> Work to be completed: For every line that contains the string "element", pull that line out of the material below.
[Task data Boundary: Start]
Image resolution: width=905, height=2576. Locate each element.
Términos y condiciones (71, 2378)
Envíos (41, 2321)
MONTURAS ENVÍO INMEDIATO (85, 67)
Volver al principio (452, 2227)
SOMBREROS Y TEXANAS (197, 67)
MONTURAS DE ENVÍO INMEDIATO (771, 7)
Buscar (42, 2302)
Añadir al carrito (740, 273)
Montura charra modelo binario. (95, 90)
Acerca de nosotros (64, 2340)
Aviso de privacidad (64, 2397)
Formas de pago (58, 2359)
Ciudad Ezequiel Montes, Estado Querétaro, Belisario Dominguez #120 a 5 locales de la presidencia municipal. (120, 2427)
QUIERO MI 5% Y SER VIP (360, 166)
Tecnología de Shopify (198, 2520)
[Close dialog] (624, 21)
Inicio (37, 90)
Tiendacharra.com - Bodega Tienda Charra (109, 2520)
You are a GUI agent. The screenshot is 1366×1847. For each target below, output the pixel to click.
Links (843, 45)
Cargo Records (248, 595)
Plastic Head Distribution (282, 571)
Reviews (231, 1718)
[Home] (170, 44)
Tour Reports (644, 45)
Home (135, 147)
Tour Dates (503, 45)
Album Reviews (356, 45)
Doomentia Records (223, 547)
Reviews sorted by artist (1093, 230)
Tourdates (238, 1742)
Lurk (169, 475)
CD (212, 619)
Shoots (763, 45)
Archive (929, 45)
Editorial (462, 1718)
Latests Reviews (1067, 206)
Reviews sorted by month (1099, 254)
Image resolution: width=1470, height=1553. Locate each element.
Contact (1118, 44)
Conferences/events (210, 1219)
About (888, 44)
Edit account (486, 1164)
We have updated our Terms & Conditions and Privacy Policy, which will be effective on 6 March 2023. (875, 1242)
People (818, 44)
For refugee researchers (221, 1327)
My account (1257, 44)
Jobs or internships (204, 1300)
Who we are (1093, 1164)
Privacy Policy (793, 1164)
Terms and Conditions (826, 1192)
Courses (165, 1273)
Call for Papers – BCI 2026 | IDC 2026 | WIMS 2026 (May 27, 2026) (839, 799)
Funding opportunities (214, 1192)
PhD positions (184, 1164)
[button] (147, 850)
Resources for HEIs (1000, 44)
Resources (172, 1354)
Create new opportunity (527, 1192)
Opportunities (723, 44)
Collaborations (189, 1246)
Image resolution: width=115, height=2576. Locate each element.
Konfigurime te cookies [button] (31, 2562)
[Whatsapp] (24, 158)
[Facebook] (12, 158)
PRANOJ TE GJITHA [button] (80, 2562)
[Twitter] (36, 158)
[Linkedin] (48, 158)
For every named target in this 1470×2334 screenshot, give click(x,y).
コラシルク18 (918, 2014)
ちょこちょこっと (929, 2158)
[Task data Boundary: End]
> The answer:
Image resolution: width=905, height=2576. Locate each element.
Image resolution: width=1470, height=1553. Locate each element.
Image resolution: width=115, height=2576. Locate each element.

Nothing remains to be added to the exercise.